We’ve continued travelling in a clockwise direction to the south of Grenoble as there’s a specific walk we read about on the blog of some full-time motorhomers who travel all over Europe and the world. Our destination was Treffort, a small village on the edge of the Lac de Monteynard-Avignonet, an artificial reservoir for the Électricité de France power station on the river Drac. It is a 10km long sinuous lake and considered to be one of the best places for windsurfing and kitesurfing in Europe. We’ve already seen some new (well to us anyway) water sports when we were on the coast at Hyères but we were amazed to see, as we pulled up at our overnight stop by the lake, what appeared to be two ‘other worldly’ people gliding along on the surface of the water, as if walking on water. We realised they were actually standing on surfboards with electric powered foils that lifted them just above the water. We later found out that this sport is e-foiling and that there was a place where you could get lessons nearby.
This is a boat-friendly lake so Joe quickly had his ready and launched so that we could explore further along the lake. The lake is fed by the Drac and Ebron rivers and in 2007, with the help of helicopters, two impressive suspension bridges were built across the rivers. The bridge design was based on suspension bridges used in the Andes and Himalayas and hence the bridges, apparently unique in Europe, are known locally as passerelles himalayennes or Himalayan footbridges. We were able to get a first glimpse of one of the bridges as we passed underneath it in the boat, but only experienced the real splendour the next day when we did the walk.
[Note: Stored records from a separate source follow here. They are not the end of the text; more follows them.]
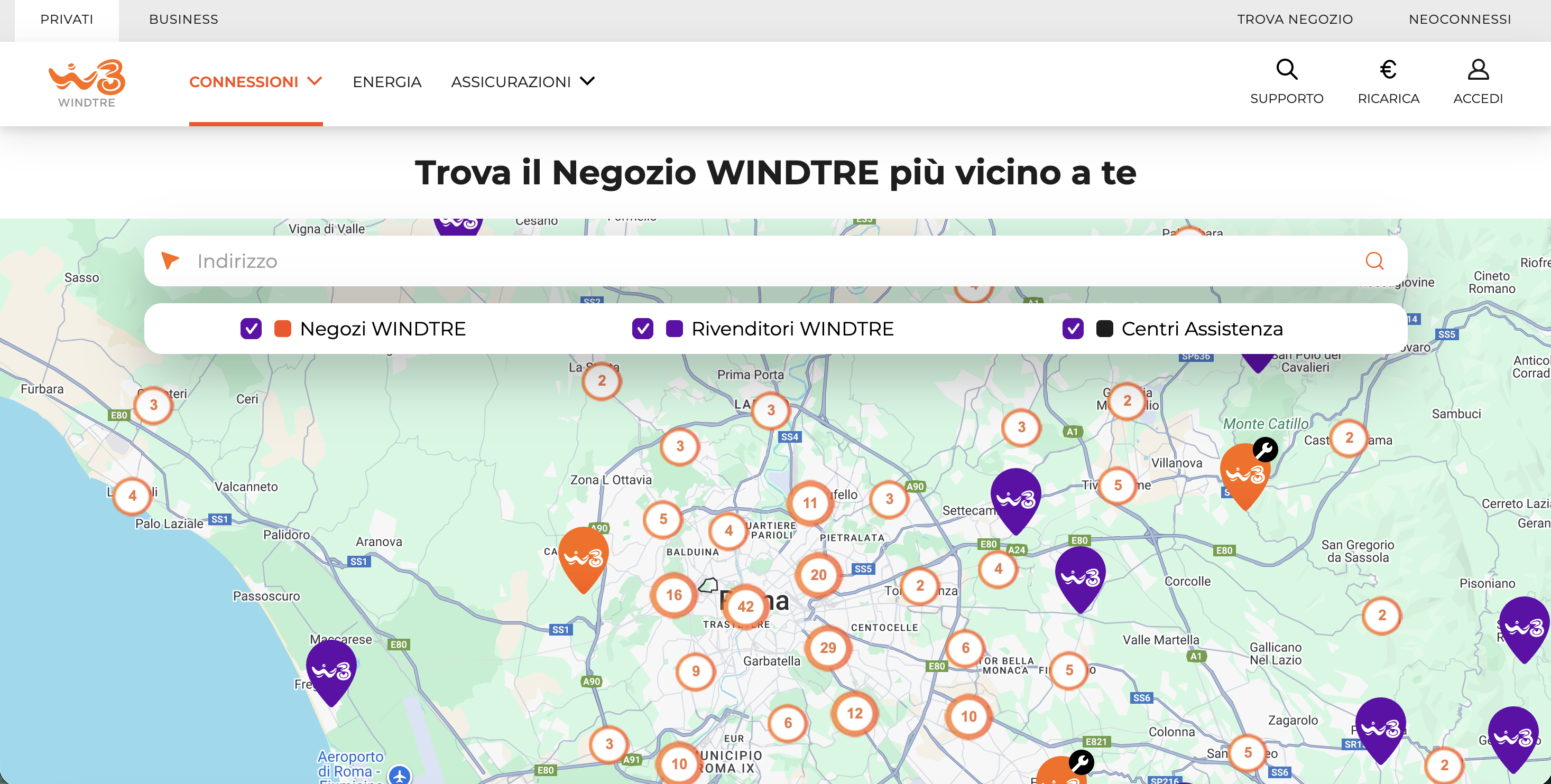Open the ASSICURAZIONI dropdown

tap(511, 82)
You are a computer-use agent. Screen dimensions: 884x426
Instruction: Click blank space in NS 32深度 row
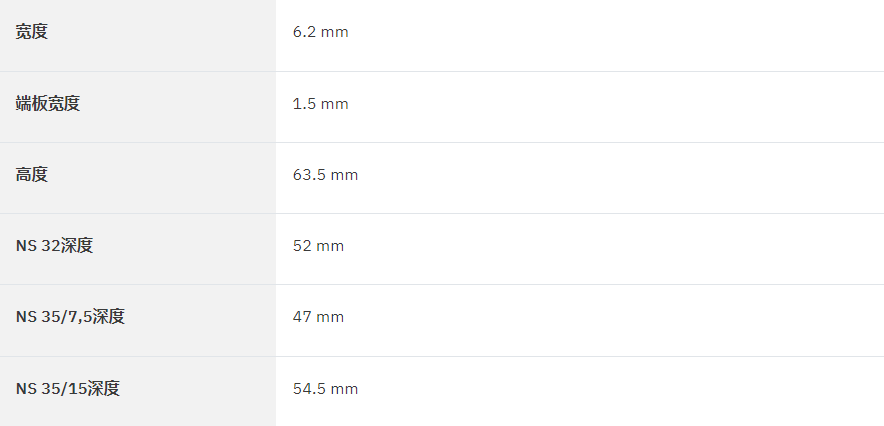click(x=615, y=249)
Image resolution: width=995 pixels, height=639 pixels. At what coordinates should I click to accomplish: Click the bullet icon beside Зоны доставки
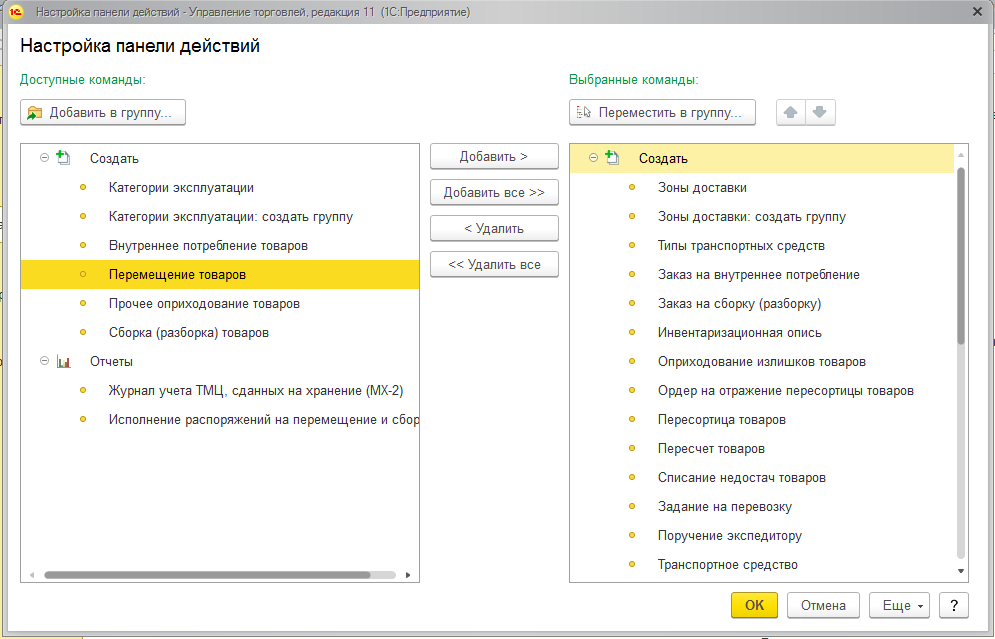tap(632, 187)
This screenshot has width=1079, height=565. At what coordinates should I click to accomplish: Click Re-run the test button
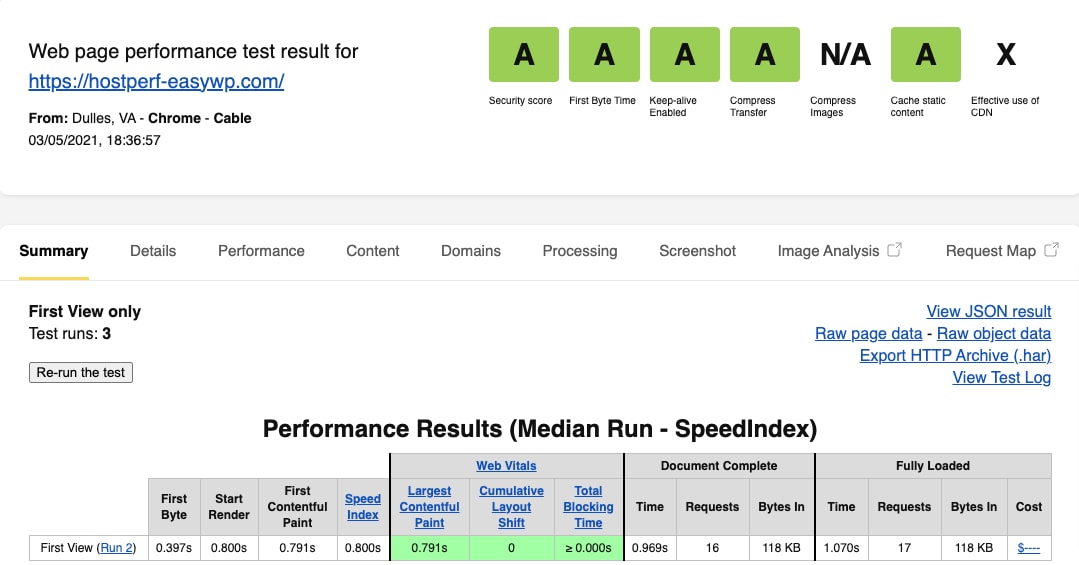pyautogui.click(x=81, y=372)
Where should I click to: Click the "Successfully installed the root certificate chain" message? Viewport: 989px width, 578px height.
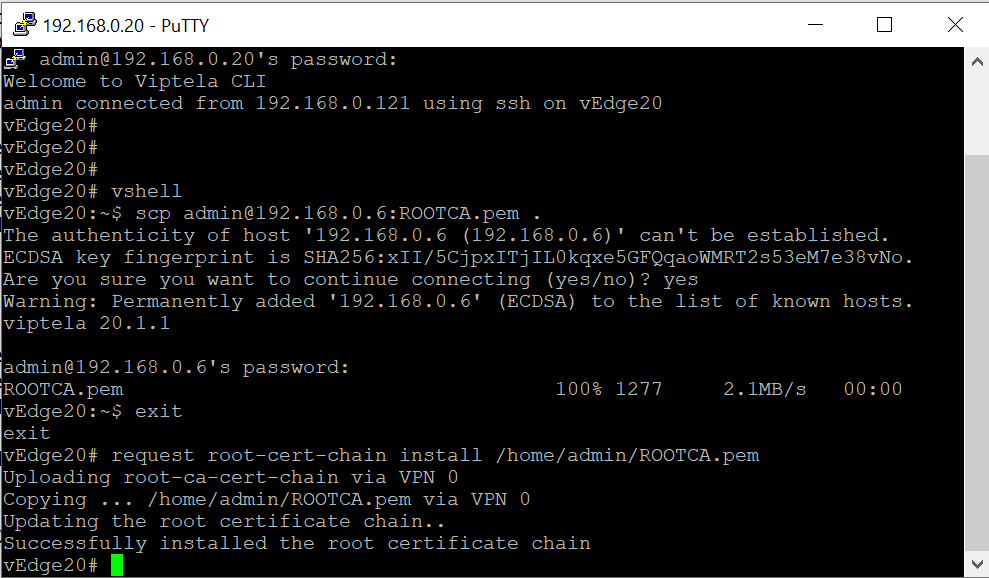coord(297,543)
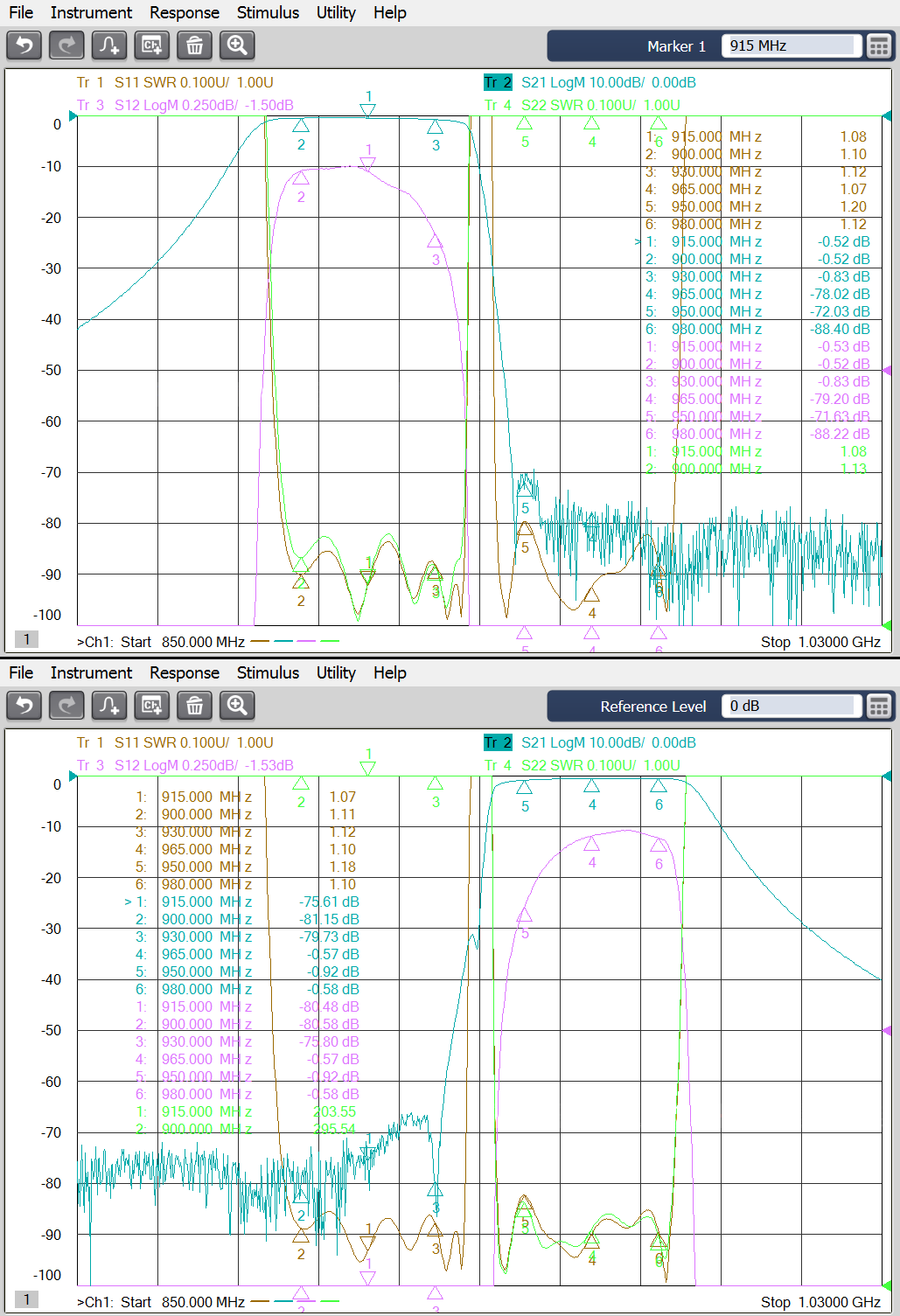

In order to do a circular walk across the two bridges you need to take a boat across the lake, either at the start or end of the walk. The boats only started running on 1st May when EDF guarantee there will be sufficient water to navigate and present there is only one boat trip each way in the morning and another in the late afternoon but we assume they must run more frequently in high season – or have bigger boats.
The weather forecast hadn’t been great but we awoke to sunshine and blue skies with some clouds over the mountains and walked to the jetty to get the boat from Treffort to Savel on the opposite side of the lake, a 20 minute journey. On arrival at the jetty the 4km walk to the first bridge – Passerelle du Drac – is well signposted and we caught glimpses of it through the trees as we approached. These are no flimsy rope bridges, but much sturdier, built from high-tensile wire and with strengthening cables underneath to prevent too much movement. You do still feel some undulation when there are other people on the bridge and being able to see down through the metal grid walkways is certainly unnerving. The first bridge was 220 metres long and at a height over the river varying between 45 and 85 metres depending on the level of the water.
The walk continued steeply uphill for some distance through the woods that cover the hillside until we reached the Passerelle de l’Ebron, 180 metres long and the bridge we had seen from below in Joe’s boat the day before. The final part of the walk took us back along the lakeside to our starting point, the van and a drink! A great experience and definitely worth the slight detour to spend two lovely days here.